* Problem statement *
Reproduce, please, only the lines from the first line below to the line containing "Click the Fresh", inclusive.

►

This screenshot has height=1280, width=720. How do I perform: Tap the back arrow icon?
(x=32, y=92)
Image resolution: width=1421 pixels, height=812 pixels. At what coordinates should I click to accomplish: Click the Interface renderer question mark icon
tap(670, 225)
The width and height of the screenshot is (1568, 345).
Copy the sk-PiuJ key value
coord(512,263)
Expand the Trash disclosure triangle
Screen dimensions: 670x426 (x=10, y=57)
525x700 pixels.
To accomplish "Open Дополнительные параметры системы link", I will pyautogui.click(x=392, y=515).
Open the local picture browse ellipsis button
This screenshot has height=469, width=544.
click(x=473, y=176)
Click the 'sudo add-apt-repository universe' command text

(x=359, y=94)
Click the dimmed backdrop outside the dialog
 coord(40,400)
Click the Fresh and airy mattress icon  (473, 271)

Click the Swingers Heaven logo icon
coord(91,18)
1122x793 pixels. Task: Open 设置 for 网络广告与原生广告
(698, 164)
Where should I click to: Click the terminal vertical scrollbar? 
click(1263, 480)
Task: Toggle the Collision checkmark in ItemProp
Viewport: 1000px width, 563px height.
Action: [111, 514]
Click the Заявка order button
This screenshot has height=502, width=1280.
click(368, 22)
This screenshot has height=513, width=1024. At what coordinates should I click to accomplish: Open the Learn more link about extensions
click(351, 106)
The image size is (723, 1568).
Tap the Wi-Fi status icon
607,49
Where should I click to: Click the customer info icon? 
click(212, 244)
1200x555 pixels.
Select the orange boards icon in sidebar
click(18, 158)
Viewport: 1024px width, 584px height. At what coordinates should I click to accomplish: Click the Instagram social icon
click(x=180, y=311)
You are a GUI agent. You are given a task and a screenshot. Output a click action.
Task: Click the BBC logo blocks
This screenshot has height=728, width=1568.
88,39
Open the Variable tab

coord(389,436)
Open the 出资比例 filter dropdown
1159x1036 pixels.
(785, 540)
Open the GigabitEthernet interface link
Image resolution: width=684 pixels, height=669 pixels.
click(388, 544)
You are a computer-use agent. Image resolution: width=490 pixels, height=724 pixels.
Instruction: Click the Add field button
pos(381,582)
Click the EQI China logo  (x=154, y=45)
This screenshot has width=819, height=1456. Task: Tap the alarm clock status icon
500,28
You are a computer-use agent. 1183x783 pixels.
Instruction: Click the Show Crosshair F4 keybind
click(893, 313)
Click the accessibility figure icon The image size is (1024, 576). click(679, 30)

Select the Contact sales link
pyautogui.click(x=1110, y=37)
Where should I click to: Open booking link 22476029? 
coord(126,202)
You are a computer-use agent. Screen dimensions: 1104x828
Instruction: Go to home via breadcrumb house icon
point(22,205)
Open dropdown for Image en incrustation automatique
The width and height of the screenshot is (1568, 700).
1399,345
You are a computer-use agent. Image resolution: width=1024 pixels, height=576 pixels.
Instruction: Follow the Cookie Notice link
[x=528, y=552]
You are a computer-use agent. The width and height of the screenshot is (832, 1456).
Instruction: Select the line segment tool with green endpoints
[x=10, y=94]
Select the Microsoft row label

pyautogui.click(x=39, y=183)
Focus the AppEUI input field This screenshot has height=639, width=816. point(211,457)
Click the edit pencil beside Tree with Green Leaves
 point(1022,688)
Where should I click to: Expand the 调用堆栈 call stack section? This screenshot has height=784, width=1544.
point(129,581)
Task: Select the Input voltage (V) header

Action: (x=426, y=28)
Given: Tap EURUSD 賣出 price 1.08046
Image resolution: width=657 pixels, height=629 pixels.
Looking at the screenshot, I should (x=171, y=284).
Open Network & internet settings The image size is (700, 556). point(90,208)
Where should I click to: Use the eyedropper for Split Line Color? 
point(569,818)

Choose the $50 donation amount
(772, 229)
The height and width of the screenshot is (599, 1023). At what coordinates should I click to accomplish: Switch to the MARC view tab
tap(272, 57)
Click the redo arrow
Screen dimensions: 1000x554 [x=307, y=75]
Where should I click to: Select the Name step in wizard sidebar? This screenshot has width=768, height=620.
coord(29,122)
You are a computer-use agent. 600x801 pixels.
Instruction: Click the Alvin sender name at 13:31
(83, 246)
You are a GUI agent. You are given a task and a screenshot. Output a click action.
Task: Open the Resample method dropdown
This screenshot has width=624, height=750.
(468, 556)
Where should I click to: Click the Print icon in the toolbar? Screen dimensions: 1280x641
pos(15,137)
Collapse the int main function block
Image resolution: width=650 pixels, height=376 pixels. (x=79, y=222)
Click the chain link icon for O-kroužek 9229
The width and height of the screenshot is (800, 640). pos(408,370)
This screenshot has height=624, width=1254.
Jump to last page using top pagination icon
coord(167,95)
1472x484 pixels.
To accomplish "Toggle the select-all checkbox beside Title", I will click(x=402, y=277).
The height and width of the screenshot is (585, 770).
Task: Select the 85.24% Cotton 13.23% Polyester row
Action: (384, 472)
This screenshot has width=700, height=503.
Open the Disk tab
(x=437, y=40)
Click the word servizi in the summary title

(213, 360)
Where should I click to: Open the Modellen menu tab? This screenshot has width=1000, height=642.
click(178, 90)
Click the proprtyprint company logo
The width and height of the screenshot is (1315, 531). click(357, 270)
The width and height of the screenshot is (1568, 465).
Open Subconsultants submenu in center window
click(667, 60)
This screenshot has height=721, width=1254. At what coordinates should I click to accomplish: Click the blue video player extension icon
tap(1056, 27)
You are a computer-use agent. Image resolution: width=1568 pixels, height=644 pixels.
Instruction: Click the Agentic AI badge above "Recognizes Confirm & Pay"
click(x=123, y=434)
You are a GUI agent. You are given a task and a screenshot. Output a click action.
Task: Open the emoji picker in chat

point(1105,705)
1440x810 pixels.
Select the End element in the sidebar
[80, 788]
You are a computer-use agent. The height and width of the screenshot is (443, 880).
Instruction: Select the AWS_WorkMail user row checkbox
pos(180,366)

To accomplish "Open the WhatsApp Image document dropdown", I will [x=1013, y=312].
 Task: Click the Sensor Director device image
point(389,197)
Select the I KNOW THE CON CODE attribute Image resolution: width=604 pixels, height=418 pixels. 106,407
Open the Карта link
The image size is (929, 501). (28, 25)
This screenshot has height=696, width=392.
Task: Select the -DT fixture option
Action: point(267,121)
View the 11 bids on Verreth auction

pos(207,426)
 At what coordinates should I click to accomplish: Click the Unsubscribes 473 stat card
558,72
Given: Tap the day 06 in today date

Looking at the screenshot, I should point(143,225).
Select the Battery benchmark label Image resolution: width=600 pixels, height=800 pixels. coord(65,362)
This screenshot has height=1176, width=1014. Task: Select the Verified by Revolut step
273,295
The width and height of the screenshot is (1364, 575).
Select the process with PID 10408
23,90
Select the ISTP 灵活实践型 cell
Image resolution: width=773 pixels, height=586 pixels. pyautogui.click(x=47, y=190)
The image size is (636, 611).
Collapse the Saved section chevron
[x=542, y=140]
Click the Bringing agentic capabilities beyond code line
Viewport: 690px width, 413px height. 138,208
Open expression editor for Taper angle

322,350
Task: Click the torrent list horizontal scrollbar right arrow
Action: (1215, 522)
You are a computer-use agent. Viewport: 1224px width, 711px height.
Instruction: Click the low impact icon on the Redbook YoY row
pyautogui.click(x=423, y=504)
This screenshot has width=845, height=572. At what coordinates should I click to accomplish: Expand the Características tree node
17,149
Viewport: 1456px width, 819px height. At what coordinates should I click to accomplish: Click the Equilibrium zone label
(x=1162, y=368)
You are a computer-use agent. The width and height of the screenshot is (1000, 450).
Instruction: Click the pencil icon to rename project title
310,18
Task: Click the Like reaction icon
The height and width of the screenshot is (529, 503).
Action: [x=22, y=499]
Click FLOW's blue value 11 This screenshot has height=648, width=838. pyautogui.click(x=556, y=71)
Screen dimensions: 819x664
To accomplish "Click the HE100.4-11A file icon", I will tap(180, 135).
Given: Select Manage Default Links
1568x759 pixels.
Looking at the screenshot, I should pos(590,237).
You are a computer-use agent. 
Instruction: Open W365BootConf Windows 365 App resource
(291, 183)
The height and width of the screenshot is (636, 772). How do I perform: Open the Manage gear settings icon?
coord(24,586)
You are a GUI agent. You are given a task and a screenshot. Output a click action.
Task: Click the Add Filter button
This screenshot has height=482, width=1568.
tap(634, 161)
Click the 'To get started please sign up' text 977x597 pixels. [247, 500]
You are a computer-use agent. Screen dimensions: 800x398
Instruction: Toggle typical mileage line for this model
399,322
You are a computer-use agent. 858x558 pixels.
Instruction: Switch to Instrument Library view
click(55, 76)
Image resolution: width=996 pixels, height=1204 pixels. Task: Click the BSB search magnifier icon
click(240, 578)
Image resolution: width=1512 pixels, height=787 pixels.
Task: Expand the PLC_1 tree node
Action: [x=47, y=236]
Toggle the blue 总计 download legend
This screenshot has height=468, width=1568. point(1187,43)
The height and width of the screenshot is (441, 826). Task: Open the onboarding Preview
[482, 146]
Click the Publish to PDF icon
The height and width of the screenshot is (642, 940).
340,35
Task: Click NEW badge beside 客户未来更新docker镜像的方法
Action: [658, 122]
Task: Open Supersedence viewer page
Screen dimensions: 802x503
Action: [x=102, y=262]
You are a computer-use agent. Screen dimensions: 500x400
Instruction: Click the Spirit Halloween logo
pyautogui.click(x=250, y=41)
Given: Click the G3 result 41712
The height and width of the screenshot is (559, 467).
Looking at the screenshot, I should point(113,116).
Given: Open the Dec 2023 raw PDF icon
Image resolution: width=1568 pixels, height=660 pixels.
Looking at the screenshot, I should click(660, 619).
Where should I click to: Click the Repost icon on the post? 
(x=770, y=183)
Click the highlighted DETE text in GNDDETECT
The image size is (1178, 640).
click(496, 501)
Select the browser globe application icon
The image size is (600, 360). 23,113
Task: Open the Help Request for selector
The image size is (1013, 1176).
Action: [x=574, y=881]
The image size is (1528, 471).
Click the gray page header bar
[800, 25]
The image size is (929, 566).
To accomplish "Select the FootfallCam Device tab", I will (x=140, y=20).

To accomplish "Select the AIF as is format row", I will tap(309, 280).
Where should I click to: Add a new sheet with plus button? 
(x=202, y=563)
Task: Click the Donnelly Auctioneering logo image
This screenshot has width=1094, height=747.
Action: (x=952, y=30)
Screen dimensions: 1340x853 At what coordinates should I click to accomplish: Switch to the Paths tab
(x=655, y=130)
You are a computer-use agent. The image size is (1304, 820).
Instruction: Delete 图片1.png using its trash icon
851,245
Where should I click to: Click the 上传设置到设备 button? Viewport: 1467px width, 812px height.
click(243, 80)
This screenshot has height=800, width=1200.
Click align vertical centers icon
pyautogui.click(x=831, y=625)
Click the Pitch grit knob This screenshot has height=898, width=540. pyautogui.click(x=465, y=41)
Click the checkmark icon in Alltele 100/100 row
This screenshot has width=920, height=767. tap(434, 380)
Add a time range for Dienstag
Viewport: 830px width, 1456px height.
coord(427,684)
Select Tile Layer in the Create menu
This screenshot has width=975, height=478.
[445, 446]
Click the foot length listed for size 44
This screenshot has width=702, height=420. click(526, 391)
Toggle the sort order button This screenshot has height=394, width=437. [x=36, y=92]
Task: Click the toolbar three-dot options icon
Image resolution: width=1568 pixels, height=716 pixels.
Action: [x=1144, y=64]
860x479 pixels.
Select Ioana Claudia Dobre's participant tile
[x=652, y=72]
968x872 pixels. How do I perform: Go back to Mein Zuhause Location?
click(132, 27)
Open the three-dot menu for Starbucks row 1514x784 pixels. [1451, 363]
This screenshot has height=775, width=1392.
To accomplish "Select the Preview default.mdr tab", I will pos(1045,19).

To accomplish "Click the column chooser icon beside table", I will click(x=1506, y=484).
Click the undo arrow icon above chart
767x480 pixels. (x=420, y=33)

◄

* Written response *
This screenshot has height=1280, width=720. How do I perform: Tap the back arrow icon?
(x=32, y=92)
Image resolution: width=1421 pixels, height=812 pixels. At what coordinates should I click to accomplish: Click the Interface renderer question mark icon
tap(670, 225)
The width and height of the screenshot is (1568, 345).
Copy the sk-PiuJ key value
coord(512,263)
Expand the Trash disclosure triangle
Screen dimensions: 670x426 (x=10, y=57)
525x700 pixels.
To accomplish "Open Дополнительные параметры системы link", I will pyautogui.click(x=392, y=515).
Open the local picture browse ellipsis button
This screenshot has height=469, width=544.
click(x=473, y=176)
Click the 'sudo add-apt-repository universe' command text

(x=359, y=94)
Click the dimmed backdrop outside the dialog
 coord(40,400)
Click the Fresh and airy mattress icon  (473, 271)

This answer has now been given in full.